Dalits' plight highlighted at racism meet
DURBAN: The UN World Conference Against Racism here heard a heartbreaking story of how an attempt to rise above being an "untouchable" in an Indian village ended in a violent death.
Manimegalai Murugesan, a resident of Melevalavu village, about 400 km from Chennai, related in Tamil the tale of her husband's rise to the presidency of the local village council, and his subsequent death at the hands of upper caste men from the village.
Several delegates of the conference, scheduled to end Friday, were in tears as interpreter Monica Vincent, also a member of the Dalit community, translated Murugesan's story in English.

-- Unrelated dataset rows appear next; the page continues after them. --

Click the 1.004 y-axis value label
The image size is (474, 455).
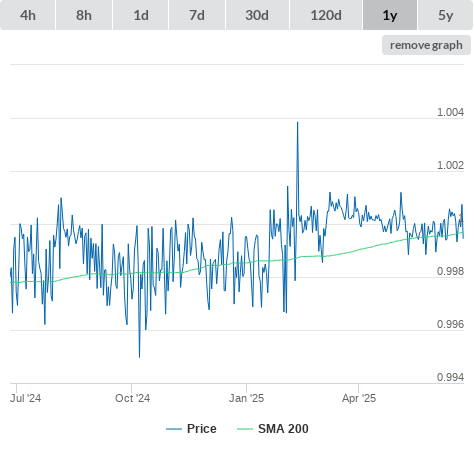point(450,112)
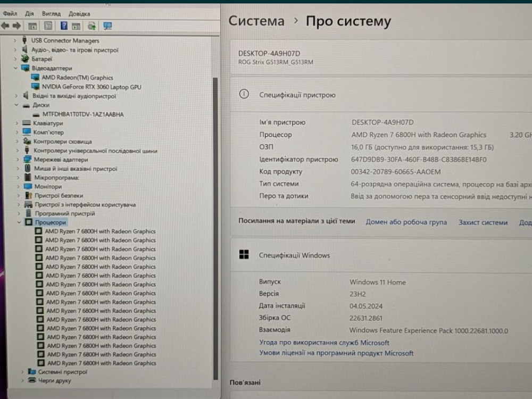Open the Вигляд menu
Viewport: 532px width, 399px height.
51,13
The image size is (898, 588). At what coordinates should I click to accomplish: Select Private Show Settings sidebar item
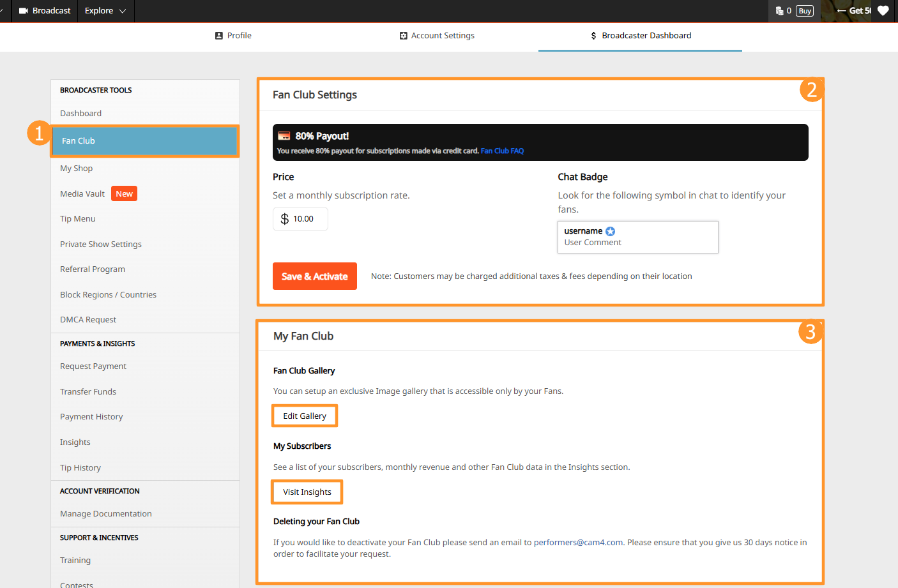click(x=101, y=245)
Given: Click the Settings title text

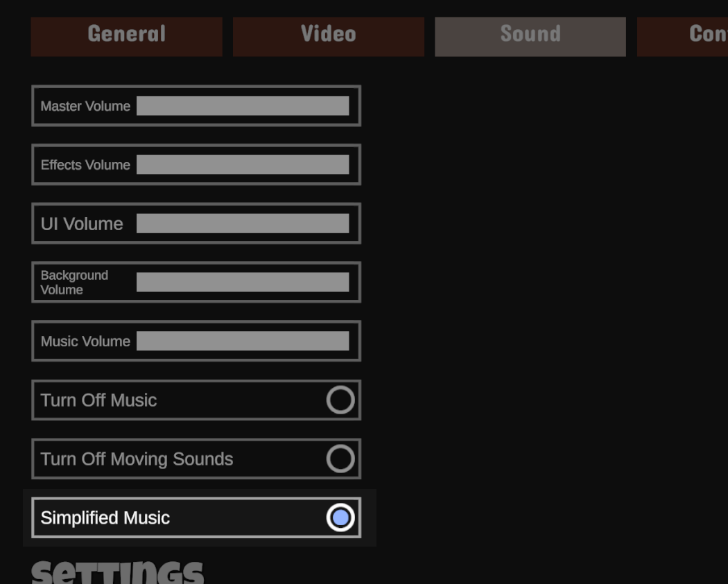Looking at the screenshot, I should click(117, 572).
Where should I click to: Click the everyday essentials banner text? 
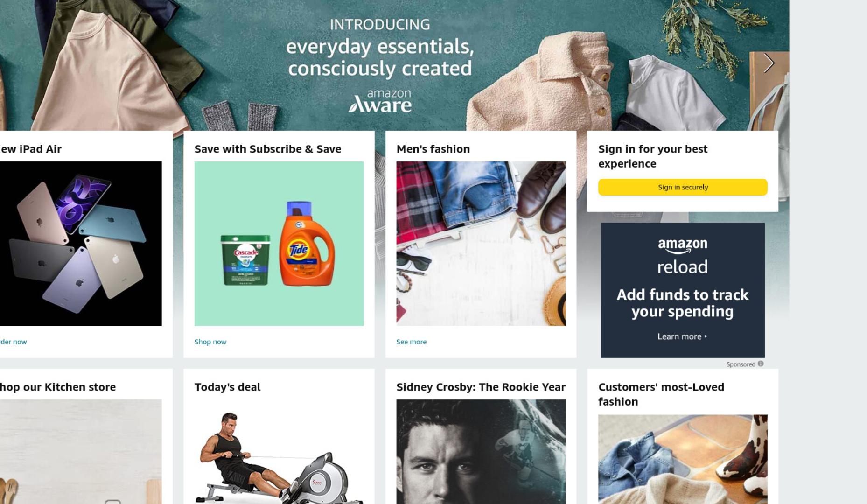click(380, 57)
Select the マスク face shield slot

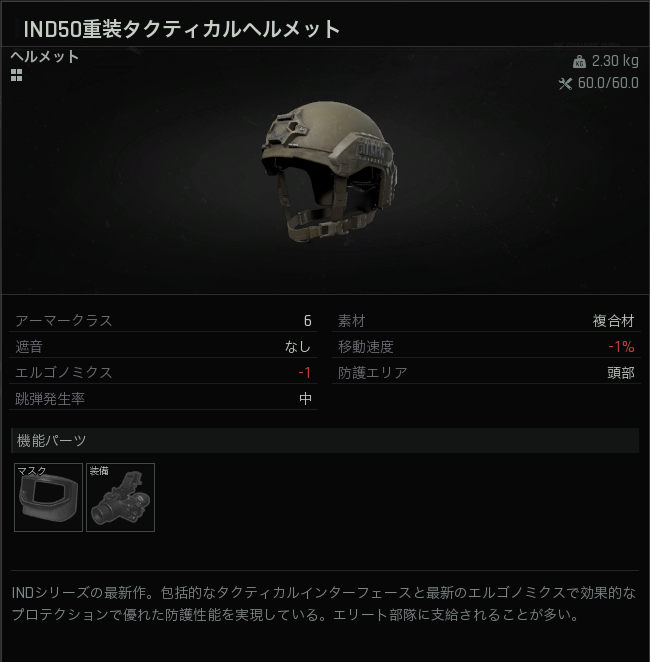pos(48,497)
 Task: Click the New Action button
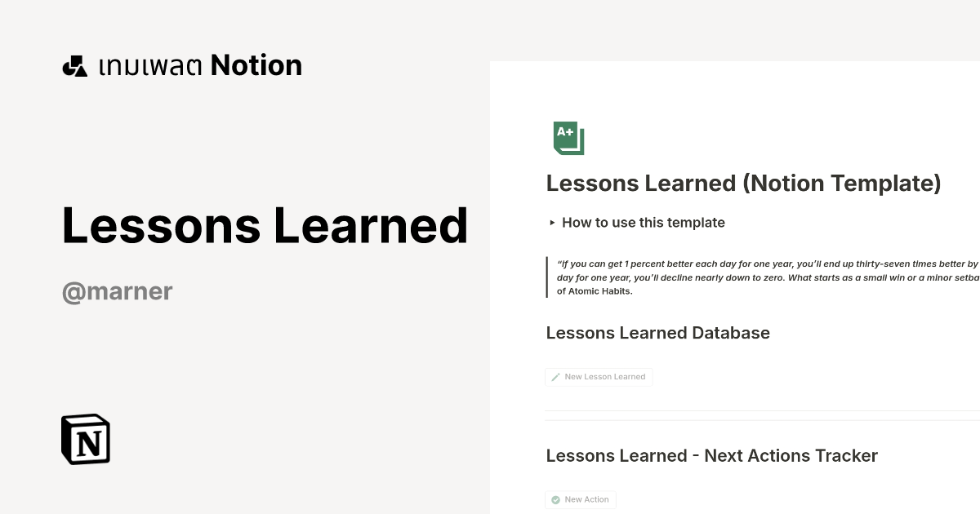[581, 499]
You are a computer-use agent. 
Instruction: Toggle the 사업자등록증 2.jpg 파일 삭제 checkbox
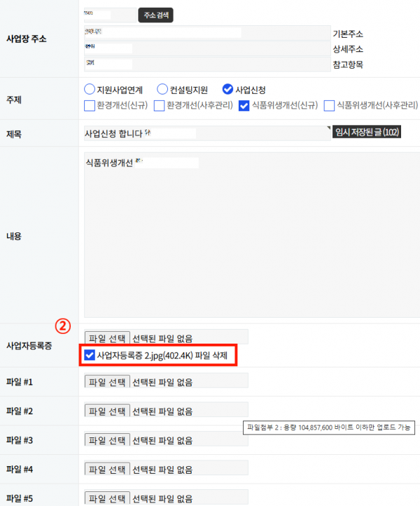(90, 356)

"I will always remember the faces of my husband and his seven friends who were beheaded, after the bus they were in was stopped and the Dalits separated from other villagers," Murugesan said, with tears in her eyes, as she held up her right arm with her husband Kannaga Karuppan Murugesan's name tattooed on it.
The tattoo was inscribed when they were married seven years ago, a popular custom in rural villages in India.
"My husband wanted to better the lot of our people through opportunities created for everyone to fairly elect a leader for the village. While the rest of the village was rejoicing at his election, upper caste members of the community said he would not last even six months in office," Murugesan said.
"We lived in constant fear with daily death threats, and on the very day that the six months ended, they carried out their promise, leaving me a widow with four children.
"I am here to tell my story for the world to hear. The Indian government and the upper castes are turning a blind eye to the suffering of the 160 million Dalits in our country who are oppressed and denied peace and security." Murugesan added she was glad that the United Nations was now taking note of their plight.
"We are living in conditions worse than those in the apartheid era in South Africa. Our villages are not only divided along the same lines, but we are also banned from praying at the same temples or drinking water from the same wells."
Dalits, whose numbers are variously estimated at 160 million to 300 million, are mostly landless agricultural labourers, constrained to live in segregated quarters because they are considered untouchables on the basis of the banned caste system, which is still prevalent in many places in India.
Earlier in the conference, minister of state for external affairs Omar Abdullah said it would be foolish to think that caste discrimination could be wished away overnight.
He said it would take education to change attitudes, which were centuries-old. Abdullah said India did not support the Dalit plea for caste to be placed on the agenda of the conference.